David Finnigan, a lawyer with the state Securities Department, said the department has 30 days to file an answer which consists of the record from the hearing (e.g., transcripts, pleadings and exhibits) and a response to their complaint.
In the appeal filed by the Coopers through Kelty, the lawyer said that if the ruling by the Illinois Department of Securities stands, “it establishes law that excludes any insurance agent in Illinois from writing any state-regulated annuity because it will now be classified as a security, and an insurance agent is not allowed to sell a security.”
“The decision also flies in the face of a decision by a panel of the U.S. Court of Appeals for the D.C. Circuit,” Kelty said.
But Fred Bellamy, a partner at Sutherland, Asbill & Brennan, Washington, D.C., said the federal issues, including the court decision and the Dodd-Frank provision, do not apply to the Illinois decision.
“They are completely separate issues,” he said. “Neither federal decision is applicable.”
“The other thing to keep in mind is that under state law, there could be 50 different answers and, in fact, the Illinois securities laws are a very small minority of the way they define securities,” Bellamy said. “Most state securities laws define a security to exclude an annuity contract. Illinois is one of a small minority of states that doesn’t have that exclusion in its state securities laws.”
He said the Illinois administrative decision does not apply to whether EIAs are securities under federal law and it legally does not apply outside Illinois.
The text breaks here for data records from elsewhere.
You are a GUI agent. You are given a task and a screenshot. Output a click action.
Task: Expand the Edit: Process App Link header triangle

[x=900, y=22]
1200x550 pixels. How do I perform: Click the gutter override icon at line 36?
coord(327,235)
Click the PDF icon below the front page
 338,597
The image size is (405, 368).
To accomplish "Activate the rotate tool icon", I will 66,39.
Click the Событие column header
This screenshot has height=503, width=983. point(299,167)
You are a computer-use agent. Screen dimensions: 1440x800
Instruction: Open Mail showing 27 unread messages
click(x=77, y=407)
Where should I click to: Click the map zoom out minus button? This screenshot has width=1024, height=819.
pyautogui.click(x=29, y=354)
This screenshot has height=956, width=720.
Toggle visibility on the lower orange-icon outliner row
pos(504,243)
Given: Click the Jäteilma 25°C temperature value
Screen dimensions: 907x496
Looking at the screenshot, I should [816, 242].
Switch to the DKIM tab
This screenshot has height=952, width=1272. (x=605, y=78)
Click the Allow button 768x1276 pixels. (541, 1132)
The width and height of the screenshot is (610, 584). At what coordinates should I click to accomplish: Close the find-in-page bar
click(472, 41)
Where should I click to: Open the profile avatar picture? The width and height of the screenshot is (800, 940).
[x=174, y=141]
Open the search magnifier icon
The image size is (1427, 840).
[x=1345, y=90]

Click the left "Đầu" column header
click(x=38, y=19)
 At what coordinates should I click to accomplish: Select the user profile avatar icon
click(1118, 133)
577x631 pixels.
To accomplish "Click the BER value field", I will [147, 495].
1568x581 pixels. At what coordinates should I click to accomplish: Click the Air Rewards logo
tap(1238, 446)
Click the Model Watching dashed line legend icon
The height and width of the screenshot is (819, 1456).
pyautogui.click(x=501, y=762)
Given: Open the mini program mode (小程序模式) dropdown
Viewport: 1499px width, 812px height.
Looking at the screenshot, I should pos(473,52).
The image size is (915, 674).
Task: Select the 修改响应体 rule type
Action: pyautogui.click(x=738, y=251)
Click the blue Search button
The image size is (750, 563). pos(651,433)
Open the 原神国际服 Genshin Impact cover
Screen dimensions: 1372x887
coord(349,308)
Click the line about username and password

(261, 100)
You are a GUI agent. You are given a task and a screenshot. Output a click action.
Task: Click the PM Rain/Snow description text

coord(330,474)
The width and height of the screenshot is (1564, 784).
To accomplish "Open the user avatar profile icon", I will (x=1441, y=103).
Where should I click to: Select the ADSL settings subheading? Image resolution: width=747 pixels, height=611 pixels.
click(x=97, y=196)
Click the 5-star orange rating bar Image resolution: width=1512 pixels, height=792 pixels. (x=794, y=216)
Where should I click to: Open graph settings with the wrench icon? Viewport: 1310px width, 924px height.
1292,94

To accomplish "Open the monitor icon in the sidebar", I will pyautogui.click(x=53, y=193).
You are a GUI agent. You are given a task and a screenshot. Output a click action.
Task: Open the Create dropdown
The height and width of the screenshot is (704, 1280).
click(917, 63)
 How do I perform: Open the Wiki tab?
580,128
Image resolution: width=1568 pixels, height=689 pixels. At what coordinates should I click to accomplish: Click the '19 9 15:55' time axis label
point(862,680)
In most states, so-called “blue sky laws” defining state securities, “when they define what is a security, the definition of security does not include annuities,” Bellamy said. But, he said, the Illinois of security does not have that exclusion, “so this is Illinois-distinct.”
The Coopers appeal also alleges that the issuing company, Aviva USA, based in West Des Moines, failed in its obligation under Illinois law to block the transfer of the subject securities based upon their unsuitability for the market.”
But Kevin Waetke, Aviva USA director of public relations, said that Aviva USA is not a party to the action.
However, Aviva USA noted that it is aware of the administrative ruling by the Illinois Securities Department against Susan and Thomas Cooper. “Aviva terminated its relationship with the Coopers in 2009,” Waetke said. “As the Illinois Securities Department regulates registered investment advisers–and not insurance providers–the ruling does not impact us.”